HWPF is our port of the Microsoft Word 97 file format to pure Java. It supports read, and limited write capabilities. Please see the HWPF project page for more information. This component is in the early stages of development. It can already read and write simple files.

Presently we are looking for a contributor to foster the HWPF development. Jump in!

HSLF for PowerPoint Documents

HSLF is our port of the Microsoft PowerPoint 97(-2003) file format to pure Java. It supports read and write capabilities of some, but not yet all of the core records. Please see the HSLF project page for more information.

HDGF for Visio Documents

HDGF is our port of the Microsoft Viso 97(-2003) file format to pure Java. It currently only supports reading at a very low level, and simple text extraction. Please see the HDGF project page for more information.

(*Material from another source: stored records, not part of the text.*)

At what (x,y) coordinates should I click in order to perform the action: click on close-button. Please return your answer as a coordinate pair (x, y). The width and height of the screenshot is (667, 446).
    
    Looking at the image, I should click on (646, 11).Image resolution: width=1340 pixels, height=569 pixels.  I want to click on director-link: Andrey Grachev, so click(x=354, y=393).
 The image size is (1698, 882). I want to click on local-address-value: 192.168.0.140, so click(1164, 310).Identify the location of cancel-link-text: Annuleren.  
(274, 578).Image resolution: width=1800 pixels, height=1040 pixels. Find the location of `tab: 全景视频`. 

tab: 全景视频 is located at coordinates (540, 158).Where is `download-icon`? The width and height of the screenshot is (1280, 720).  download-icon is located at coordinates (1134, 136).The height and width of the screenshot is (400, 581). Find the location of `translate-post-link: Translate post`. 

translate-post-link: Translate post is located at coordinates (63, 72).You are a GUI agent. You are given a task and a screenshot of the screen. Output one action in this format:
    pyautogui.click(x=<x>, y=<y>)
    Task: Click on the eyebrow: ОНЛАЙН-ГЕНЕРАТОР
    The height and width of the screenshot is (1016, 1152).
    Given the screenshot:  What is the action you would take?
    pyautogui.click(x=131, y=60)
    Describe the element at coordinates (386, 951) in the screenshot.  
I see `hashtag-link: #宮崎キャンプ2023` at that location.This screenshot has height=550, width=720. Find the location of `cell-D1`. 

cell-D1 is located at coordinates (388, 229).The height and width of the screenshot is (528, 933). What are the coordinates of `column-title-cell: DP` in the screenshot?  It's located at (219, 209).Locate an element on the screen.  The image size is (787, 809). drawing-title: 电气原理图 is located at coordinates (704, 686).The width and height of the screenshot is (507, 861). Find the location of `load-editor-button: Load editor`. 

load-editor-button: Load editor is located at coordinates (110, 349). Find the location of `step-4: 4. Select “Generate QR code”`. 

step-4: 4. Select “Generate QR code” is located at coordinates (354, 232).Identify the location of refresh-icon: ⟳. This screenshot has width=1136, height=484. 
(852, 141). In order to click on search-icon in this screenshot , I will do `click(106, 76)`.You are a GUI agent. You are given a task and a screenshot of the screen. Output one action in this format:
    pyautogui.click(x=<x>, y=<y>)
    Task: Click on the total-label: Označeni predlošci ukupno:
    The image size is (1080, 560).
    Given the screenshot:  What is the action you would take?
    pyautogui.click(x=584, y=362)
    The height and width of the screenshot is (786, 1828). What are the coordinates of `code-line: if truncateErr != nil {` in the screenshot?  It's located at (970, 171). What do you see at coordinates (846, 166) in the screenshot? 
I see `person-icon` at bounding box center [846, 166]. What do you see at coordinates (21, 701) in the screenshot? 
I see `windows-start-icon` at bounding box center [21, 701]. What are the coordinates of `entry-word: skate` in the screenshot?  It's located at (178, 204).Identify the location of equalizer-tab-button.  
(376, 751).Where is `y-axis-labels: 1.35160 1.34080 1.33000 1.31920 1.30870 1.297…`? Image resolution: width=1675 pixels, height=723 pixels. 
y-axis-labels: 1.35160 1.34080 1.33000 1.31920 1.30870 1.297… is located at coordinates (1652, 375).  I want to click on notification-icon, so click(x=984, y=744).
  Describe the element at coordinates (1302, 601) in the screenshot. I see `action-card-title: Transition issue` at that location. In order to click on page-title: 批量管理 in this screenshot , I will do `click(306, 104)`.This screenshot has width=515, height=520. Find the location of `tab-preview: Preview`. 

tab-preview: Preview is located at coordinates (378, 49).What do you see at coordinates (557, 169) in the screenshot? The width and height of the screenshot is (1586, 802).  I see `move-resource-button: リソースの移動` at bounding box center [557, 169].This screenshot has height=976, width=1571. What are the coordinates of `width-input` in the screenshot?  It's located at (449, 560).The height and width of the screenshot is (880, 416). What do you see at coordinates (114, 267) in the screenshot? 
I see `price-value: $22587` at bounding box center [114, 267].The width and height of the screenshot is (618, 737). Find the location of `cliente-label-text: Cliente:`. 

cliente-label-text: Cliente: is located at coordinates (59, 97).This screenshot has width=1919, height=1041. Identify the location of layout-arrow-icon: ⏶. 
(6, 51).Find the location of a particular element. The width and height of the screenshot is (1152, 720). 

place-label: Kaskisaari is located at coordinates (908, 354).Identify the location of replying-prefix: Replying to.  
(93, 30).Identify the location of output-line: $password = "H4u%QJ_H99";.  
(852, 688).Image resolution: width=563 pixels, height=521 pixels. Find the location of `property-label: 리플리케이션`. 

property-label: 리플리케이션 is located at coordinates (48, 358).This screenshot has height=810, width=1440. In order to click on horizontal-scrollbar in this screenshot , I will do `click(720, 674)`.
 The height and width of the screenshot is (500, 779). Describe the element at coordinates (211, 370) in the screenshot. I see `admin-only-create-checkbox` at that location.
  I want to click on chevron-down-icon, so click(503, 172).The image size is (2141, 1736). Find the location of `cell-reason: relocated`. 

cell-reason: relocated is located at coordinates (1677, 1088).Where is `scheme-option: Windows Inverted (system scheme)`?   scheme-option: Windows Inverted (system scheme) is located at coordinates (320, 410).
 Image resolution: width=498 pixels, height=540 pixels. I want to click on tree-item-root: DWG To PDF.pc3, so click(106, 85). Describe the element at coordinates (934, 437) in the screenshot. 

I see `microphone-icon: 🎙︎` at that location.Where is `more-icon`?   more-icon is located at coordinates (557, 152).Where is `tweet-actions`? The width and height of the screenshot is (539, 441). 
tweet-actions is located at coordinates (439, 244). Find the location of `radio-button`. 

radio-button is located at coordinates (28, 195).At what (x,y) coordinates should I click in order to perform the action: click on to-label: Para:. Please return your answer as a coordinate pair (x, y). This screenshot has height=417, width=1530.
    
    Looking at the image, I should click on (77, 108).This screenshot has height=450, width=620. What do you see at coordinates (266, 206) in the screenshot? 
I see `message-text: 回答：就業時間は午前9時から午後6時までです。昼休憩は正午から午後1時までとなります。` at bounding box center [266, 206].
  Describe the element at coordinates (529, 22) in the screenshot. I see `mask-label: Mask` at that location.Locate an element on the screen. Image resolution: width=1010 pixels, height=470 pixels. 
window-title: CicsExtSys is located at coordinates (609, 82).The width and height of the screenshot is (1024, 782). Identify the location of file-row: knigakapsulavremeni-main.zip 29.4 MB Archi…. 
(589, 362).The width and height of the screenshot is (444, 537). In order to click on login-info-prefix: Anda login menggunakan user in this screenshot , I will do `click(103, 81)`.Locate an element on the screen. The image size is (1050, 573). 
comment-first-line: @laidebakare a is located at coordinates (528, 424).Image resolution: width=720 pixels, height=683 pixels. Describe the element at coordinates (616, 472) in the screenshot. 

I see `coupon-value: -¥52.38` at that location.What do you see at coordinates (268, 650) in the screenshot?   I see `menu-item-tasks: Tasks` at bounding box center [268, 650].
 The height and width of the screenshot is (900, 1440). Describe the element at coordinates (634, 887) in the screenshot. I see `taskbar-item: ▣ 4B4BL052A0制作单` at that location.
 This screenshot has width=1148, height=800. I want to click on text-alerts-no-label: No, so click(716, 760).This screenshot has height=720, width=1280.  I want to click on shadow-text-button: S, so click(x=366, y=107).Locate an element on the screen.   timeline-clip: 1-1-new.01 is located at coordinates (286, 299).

HPSF for Document Properties

HPSF is our port of the OLE 2 property set format to pure Java. Property sets are mostly use to store a document's properties (title, author, date of last modification etc.), but they can be used for application-specific purposes as well.

HPSF supports reading and writing of properties. However, you will need to be using version 3.0 of POI to utilise the write support.

Please see the HPSF project page for more information.

Contributing

So you'd like to contribute to the project? Great! We need enthusiastic, hard-working, talented folks to help us on the project in several areas. The first is bug reports and feature requests! The second is documentation - we'll be at your every beck and call if you've got a critique or you'd like to contribute or otherwise improve the documentation. We could especially use some help documenting the HSSF file format! Last, but not least, we could use some binary crunching Java coders to chew through the complexity that characterizes Microsoft's file formats and help us port new ones to a superior Java platform!

So if you're motivated, ready, and have the time, join the mail lists and we'll be happy to help you get started on the project!